Sus últimos años, con una actitud de lucha valiente y optimista ante el terrible mal que le sobrevino, fueron la última gran lección de Antonio para mí. Siempre atento a los demás, en nuestras conversaciones telefónicas y breves encuentros se preocupaba por el devenir de mi trabajo de tesis, y sobre las preocupaciones que palpitaban en la profesión y en la ciudad. Hace pocas fechas me encargaba llevar un presente a un amigo y colega común con motivo del enlace matrimonial de éste cuando ya las fuerzas le daban para muy poco. Pero Antonio se daba siempre a los demás, y supo hacerlo hasta el último momento, viviendo siempre con la intensidad que sólo un gran hombre puede hacer todos los minutos de su generosa vida.

Recordaré a Antonio como el hombre triunfador, ganador con esfuerzo y amabilidad de todas sus carreras. Como el gran ciclista que en cada puerto de montaña demarró con fuerza y estilo dejando con sus obras a una gran minutada al pelotón de los mediocres que no querían que se escapara. Porque él era el líder, el que merecía el maillot de campeón, el que triunfaba desde el respeto a todos, incluso a los gregarios y los malos corredores.

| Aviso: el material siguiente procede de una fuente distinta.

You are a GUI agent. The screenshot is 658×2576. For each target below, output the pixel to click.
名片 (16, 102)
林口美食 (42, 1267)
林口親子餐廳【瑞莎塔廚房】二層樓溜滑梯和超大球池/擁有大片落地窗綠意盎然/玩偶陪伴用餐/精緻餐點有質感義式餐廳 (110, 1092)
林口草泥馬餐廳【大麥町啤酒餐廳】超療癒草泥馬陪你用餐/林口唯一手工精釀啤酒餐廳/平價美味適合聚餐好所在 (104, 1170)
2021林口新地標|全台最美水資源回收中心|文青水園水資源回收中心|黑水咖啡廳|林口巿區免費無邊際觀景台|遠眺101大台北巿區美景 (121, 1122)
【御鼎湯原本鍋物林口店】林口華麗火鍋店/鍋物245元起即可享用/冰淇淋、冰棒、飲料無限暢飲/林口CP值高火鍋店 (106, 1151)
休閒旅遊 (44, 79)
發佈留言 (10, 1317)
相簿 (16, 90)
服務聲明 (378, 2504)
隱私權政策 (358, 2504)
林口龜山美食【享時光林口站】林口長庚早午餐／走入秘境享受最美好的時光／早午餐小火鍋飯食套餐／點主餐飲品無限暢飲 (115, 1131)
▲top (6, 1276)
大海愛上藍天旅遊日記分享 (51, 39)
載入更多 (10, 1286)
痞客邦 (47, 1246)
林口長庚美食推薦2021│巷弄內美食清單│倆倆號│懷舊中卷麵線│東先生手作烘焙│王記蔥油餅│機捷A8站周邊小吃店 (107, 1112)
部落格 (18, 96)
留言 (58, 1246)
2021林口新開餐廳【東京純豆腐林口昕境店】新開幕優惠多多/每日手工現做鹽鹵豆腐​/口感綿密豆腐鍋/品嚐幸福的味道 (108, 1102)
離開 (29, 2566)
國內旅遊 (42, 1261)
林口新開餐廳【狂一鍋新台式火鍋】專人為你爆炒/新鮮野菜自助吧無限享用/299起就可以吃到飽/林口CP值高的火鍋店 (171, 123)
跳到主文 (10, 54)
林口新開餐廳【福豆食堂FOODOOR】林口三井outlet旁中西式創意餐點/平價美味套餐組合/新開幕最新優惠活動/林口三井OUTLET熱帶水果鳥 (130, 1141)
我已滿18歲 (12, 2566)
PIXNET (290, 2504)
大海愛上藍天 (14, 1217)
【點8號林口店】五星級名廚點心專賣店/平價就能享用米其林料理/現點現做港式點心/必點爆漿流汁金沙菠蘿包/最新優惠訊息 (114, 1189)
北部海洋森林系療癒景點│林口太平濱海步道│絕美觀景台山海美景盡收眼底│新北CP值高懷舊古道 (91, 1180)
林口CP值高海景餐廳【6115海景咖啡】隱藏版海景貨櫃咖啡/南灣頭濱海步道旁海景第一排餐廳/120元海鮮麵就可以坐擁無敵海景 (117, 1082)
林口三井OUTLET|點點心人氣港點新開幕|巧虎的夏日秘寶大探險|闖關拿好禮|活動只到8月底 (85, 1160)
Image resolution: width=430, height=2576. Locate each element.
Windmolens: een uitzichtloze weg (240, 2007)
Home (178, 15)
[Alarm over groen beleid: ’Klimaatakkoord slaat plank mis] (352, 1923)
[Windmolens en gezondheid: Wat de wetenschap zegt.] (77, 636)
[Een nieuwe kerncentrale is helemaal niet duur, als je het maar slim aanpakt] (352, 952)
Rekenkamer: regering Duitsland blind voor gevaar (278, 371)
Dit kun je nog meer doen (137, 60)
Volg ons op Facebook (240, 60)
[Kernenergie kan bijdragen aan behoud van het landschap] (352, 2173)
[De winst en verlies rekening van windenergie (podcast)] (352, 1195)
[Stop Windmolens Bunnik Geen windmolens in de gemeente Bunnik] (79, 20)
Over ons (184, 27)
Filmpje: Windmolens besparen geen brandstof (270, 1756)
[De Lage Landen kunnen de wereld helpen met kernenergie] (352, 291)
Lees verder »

Antonio nos ha enseñado que el buen hacer en la vida y en la profesión son posibles, y que con ello podemos y debemos redimirnos y salvarnos de la mediocridad opresiva que nos rodea. Capaz de crear obras de arquitectura que forman ya parte del patrimonio edilicio de su ciudad, lo hizo con la amabilidad y la sonrisa que él llevaba de serie, trascendiendo lo meramente local para hacerlo universal, superando siempre los estrechos límites del páramo cultural en que ha decaído la Granada de sus amores desde hace ya demasiados años.

Ese es el legado de Antonio, su gran lección, la esperanza que su paso por nuestras vidas nos deja, la de que siempre desde la sabiduría, la amabilidad y, sobre todo, desde la poesía, es posible encontrar una oportunidad para la verdadera creación arquitectónica, como la que él supo producir para hacer mejor nuestras vidas, para llenar de vibrantes texturas y colores una ciudad que otros miserables se empeñan en hacernos gris.

¡Un abracico, Antonio!

Eduardo Zurita Povedano.

Arquitecto.

Profesor de Construcciones Arquitectónicas de la Escuela de Arquitectura de Granada.

Amigo de Antonio Jiménez Torrecillas.